Election Day in North Carolina is Nov. 5, 2019 and polls will be open from 6:30 a.m. to 7:30 p.m. 

Voters in Charlotte and throughout Mecklenburg County will not only be deciding who will be the next mayor, but whether or not to raise the county sales tax.

Charlotte Mayor

Incumbent Democrat Vi Lyles and Republican David Michael Rice are running in the general election for Mayor of Charlotte. 

Lyles, the first black woman to serve as Mayor of Charlotte since 2017, proposes a seven-point plan for a more equitable Charlotte. This plan includes accelerating the Council’s goal to provide 5,000 units of affordable housing from five years to three years and continuing the policy to progressively increase the minimum wage for city employees to $15 an hour. 

Rice, a perennial candidate, has yet to start campaigning and has previously referred to himself as the “Lord God King.” 

Charlotte City Council 

There are four incumbent Democrats and only one Republican running in the general election for Charlotte City Council At-Large. Voters may choose four. 

Democrat incumbents Dimple Ajmera, Julie Eiselt, James "Smuggie" Mitchell and Braxton David Winston II are better-funded than newcomer Republican Joshua Richardson. 

Democrat Dimple Ajmera is not only a consistent progressive voice but an immigrant who hopes to pass the historic $50 million bond referendum to address the affordable housing crisis and further implement the Strategic Energy Action Plan. 

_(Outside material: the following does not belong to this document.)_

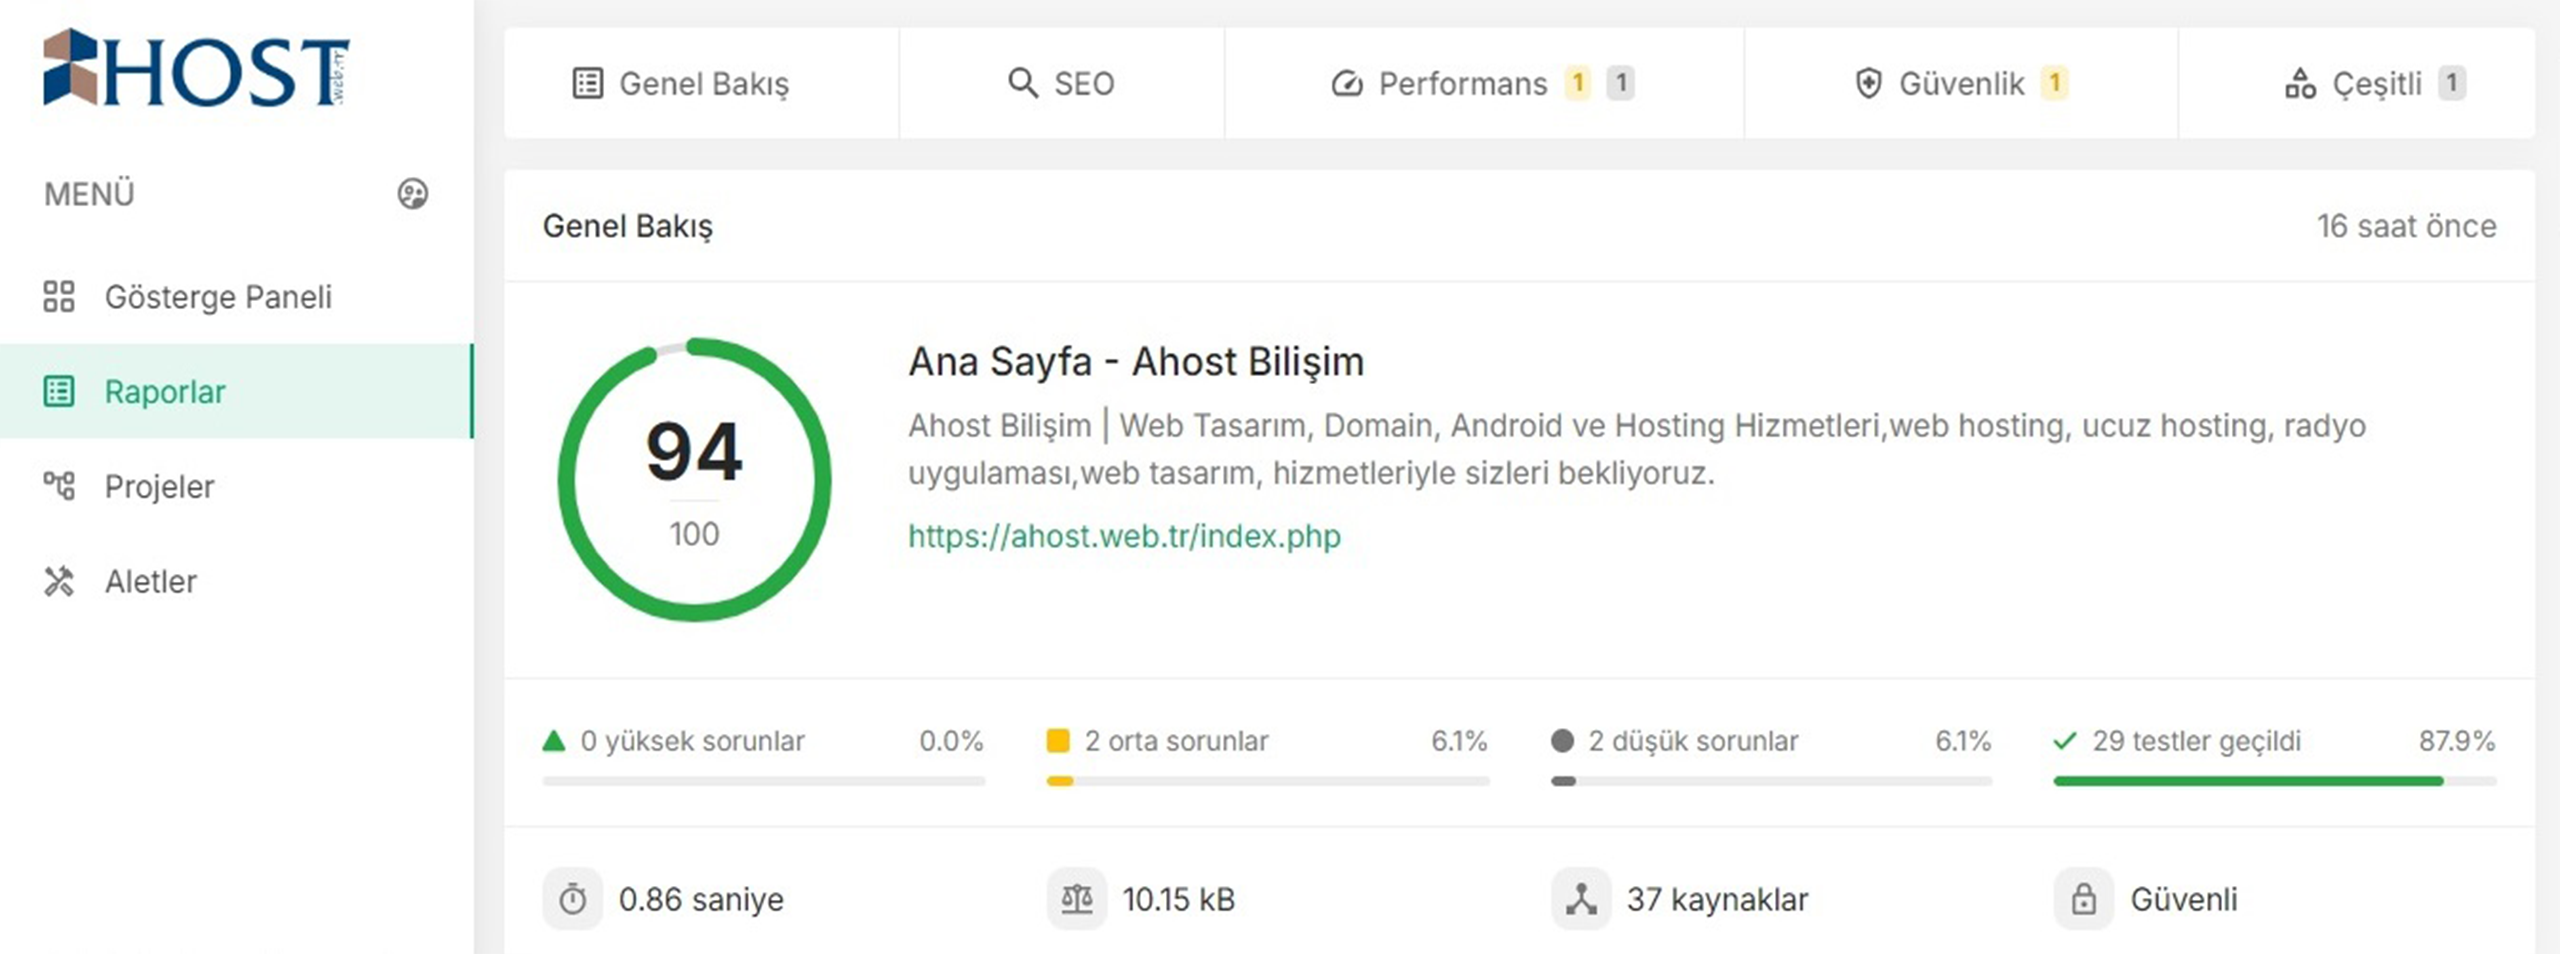Image resolution: width=2560 pixels, height=954 pixels.
Task: Click the lock icon next to Güvenli
Action: coord(2084,899)
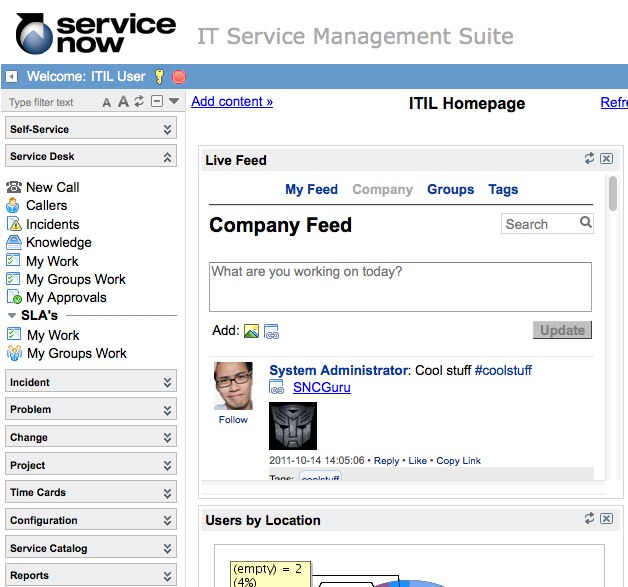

Democrat Julie Eiselt has completed her second term in the council and helped create the JumpStart Microgrant Program which aims to stop and prevent crime. She hopes to focus more on the Charlotte’s transit systems to cut down on commute times in the future. 

Democrat James (Smuggie) Mitchell has completed his second term as an at-large council member and previously served from 1999 to 2013 as the District 2 Council Member. A Charlotte native, he is chair of the economic development committee and participates in the intergovernmental relations council committee. 

Democrat Braxton Winston wants the city to prioritize transportation infrastructure and digital inclusion. As an influential citizen-journalist he employs new models of citizen engagement and participates in the Neighborhood Development Committee as vice chair. 

Republican Joshua Richardson, a generation z black conservative, hopes to focus on fiscal conservatism. He wants to reduce crime, reform Charlotte Housing Authority (CHA) payments and work on zoning to alleviate traffic. 

Charlotte City Council Districts

In Charlotte City Council District 2, Democrat Malcum Graham faces Republican Jacob Robison. In District 4, Democrat Renee Perkins Johnson faces Republican Brandon Pierce. Both districts are heavily democratic. The current District 2 representative is Democrat Justin Harlow and the current District 4 representative is Democrat Gregory A. Phipps. 

The most competitive election will be in District 6 where newcomer Democrat Gina Navarette faces Republican Tariq Bokhari. First-generation immigrant Navarette is a well-rounded business owner who would bring a Latina voice to the city council. Bokhari brings experience in the financial technology sector and a conservative voice in a council dominated by Democrats. As seen in September’s special congressional election, precincts in District 6 that are also in the 9th Congressional District voted for Democrat Dan McCready.

Charlotte-Mecklenburg Schools Board of Education

Thirteen candidates are running for the Charlotte-Mecklenburg Schools Board of Education At-Large position. Voters can choose three.

Only one incumbent, Elyse Dashew, is seeking re-election. The candidates come from a range of backgrounds including Charlotte-Mecklenburg Schools teachers and principles to business owners.  

Mecklenburg County Local Sales and Use Tax

Voters in local jurisdictions in seven different North Carolina counties will decide 11 local ballot measures on Nov. 5, 2019. Mecklenburg County residents will be asked to vote in favor of or against the following proposal: “Local sales and use tax at the rate of one-quarter percent (0.25%) in addition to all other state and local sales and use taxes.” 

A yes vote is a vote in favor of advising the County Board of Commissioners to levy an additional sales tax of 0.25%. A no vote is a vote against the additional local sales tax. 

Other positions, depending on where you live, will be voted on including the Mayor and Board of Commissioners or Town Council for the Towns of Davidson, Cornelius, Huntersville, Matthews, Mint Hill and Pineville. 

Eligible individuals who missed the regular voter registration deadline, which was Oct. 11, 2019, may still register and vote during the one-stop early voting period for the November municipal elections in North Carolina. In-person early voting begins for the November municipal elections on Oct. 16, 2019 and ends Nov. 1, 2019.